◆ What you need to do
Starting with the line that contains "Image resolution: width=934" and ending with the last line of the entries, repeat exactly those lines and nothing else, pictures excluded.

-------------------------

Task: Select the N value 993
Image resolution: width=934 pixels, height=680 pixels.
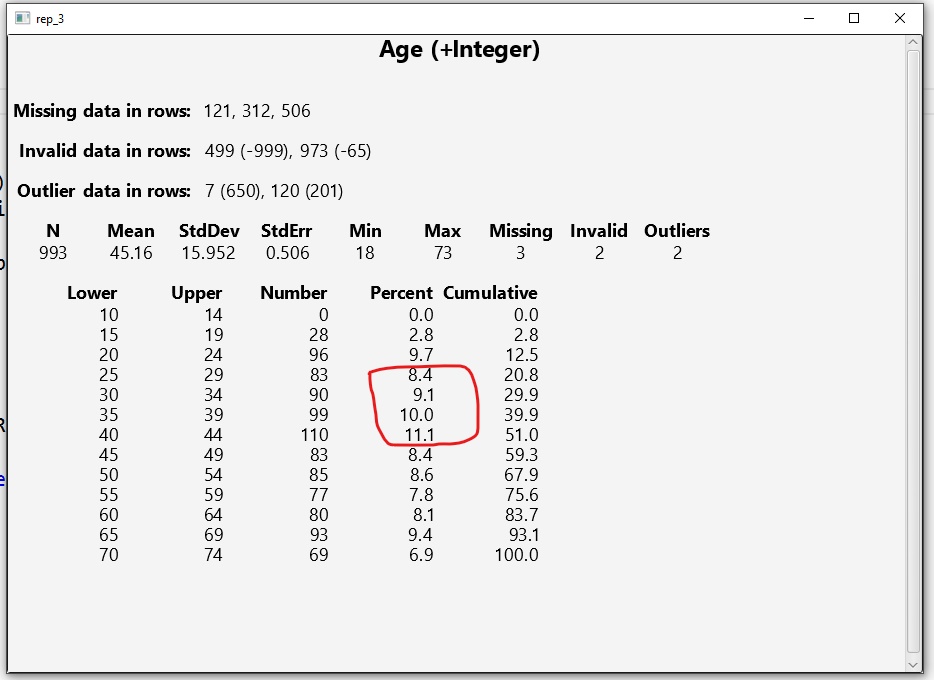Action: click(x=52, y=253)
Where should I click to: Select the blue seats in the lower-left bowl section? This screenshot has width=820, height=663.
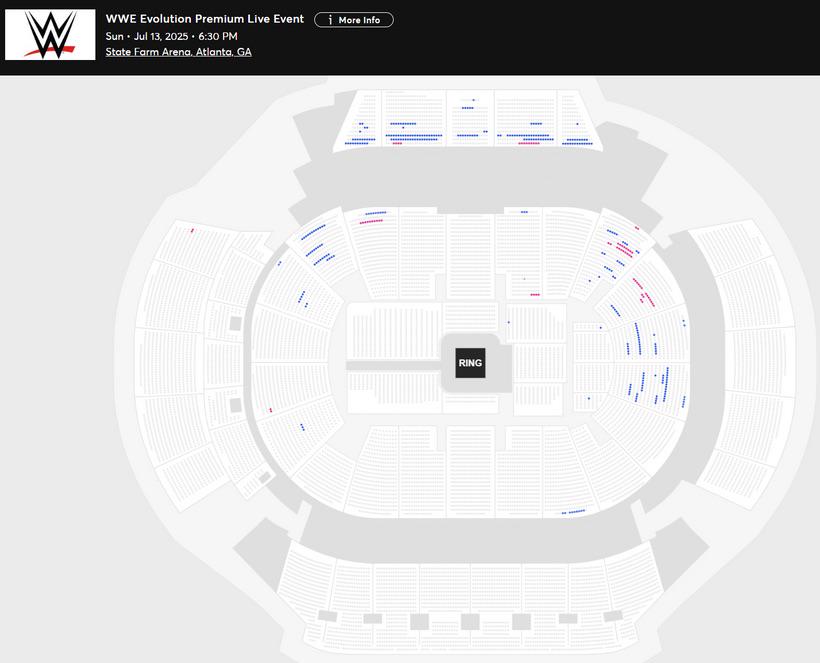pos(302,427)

-------------------------

◆ Response area
Image resolution: width=934 pixels, height=680 pixels.
Action: click(x=52, y=253)
Where should I click to: Select the blue seats in the lower-left bowl section? This screenshot has width=820, height=663.
pos(302,427)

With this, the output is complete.